Texto da página

Prestar atenção nunca foi tão difícil

O desafio de administrar bem nossa atenção em uma época de excessivas informações

Quando damos a alguém toda a nossa atenção — nosso olhar paciente, atencioso e esquecido de si mesmo — nos parecemos um pouco com Deus. A glória de Deus consiste, em parte, no fato de que ele, ao contrário dos deuses de madeira e pedra, presta atenção ao seu povo (1Rs 18.29; 2Cr 7.15; Sl 34.15). Nenhuma distração afasta seu olhar; nenhuma interrupção tira o seu foco. O verdadeiro Deus é um Deus perfeitamente atento — e quando oferecemos toda a nossa atenção aos outros, nos parecemos um pouco com ele.

Ao mesmo tempo, é claro, nossa atenção é surpreendentemente diferente da de Deus. Deus pode submeter ao seu foco total dez trilhões de lugares de uma só vez; nós devemos escolher um entre os trilhões. A visão de Deus pode abranger todo o espaço e tempo; nossos dois olhinhos voltados para a frente enquadram nossa visão aqui e agora. Deus pode caminhar pelo pomar de um milhão de acres da vida e ver cada porção de fruta; nós precisamos parar diante desta árvore, deste ramo, desta maçã.

O que significa que a atenção humana é um dos dons mais preciosos que temos para dar. Por ela, oferecemos à outra criatura a dignidade de nossa consideração amorosa. Nós nos humilhamos para conhecer e sermos conhecidos. Convidamos alguém ou algo para nos marcar, mesmo que somente por um momento, com sua existência única e surpreendente. 

Talvez, nunca antes tanto como em nossa época, quando a atenção humana é uma espécie em extinção.

Lições para administrar a atenção

Mais de meio século atrás, o grande Martyn Lloyd-Jones lamentou:

O mundo e as organizações da vida ao nosso redor tornam as coisas quase impossíveis; a coisa mais difícil da vida é ordenar sua própria vida e gerenciá-la. […] Há muitas coisas que nos distraem. […] Cada um de nós está lutando por sua vida no momento, lutando para possuir, dominar e viver nossa própria vida. (Spiritual Depression, p.  209).

Há muitas coisas que nos distraem. Lloyd-Jones tinha em mente distrações como o jornal da manhã. O que ele diria de uma sociedade onde a maioria vive com um “jornal-televisão-câmera-telefone-rádio-caixa de correio” preso à nossa mão? Estamos todos lutando por nossas vidas — e, quer percebamos ou não, lutando por nossa atenção, lutando para possuir, dominar e prestar atenção, em vez de tê-la tirada de nós.

Tarefas
A: Troque "meio século" por "cinquenta anos" ao reescrever o trecho do texto sobre a atenção que vai de "Lições para administrar" a "Depression, p.  209).".
B: Continue o texto sobre a atenção a partir do ponto em que ele termina.
Os dados a seguir vêm de outra fonte, não do texto sobre a atenção.

Dados
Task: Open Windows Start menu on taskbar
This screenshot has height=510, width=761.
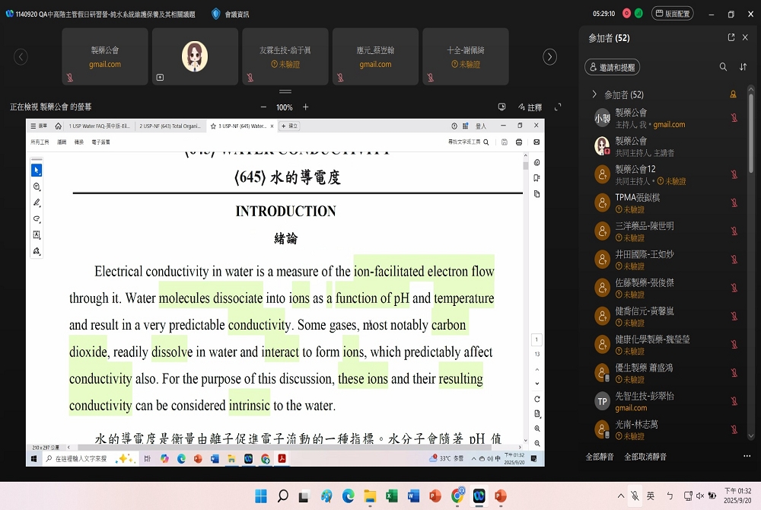Action: point(261,496)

Respostas
A:
Lições para administrar a atenção

Mais de cinquenta anos atrás, o grande Martyn Lloyd-Jones lamentou:

O mundo e as organizações da vida ao nosso redor tornam as coisas quase impossíveis; a coisa mais difícil da vida é ordenar sua própria vida e gerenciá-la. […] Há muitas coisas que nos distraem. […] Cada um de nós está lutando por sua vida no momento, lutando para possuir, dominar e viver nossa própria vida. (Spiritual Depression, p.  209).

B:
E luta é a palavra certa, pois as apostas são altas. Não podemos seguir Jesus sem dar-lhe nossa atenção (Mc 4.24; Hb 2.1). Não podemos nos tornar como Jesus sem contemplá-lo atentamente (2Co 3.18; Hb 12.1-3). E não podemos amar como Jesus sem oferecer aos outros nossa consideração sem pressa, sem distração, com calma e atenção.

Como, então, podemos administrar nossa atenção limitada, preciosa e ameaçada? Em suma, vivendo como humanos feitos à imagem de Deus, e não como deuses feitos à imagem da Internet.

Simplifique suas entradas

Se você é como a maioria das pessoas na era digital, você recebe informações demais todos os dias — pelo menos, informações demais para processar, muito menos para armazenar como conhecimento de longo prazo. Você acorda todas as manhãs sutilmente tentado a atender o mundo como Deus faz. Como sempre, aqueles que buscam a divindade perdem sua humanidade: ao tentar prestar nossa atenção em todos os lugares, enfraquecemos nossa capacidade de dá-la significativamente em qualquer lugar.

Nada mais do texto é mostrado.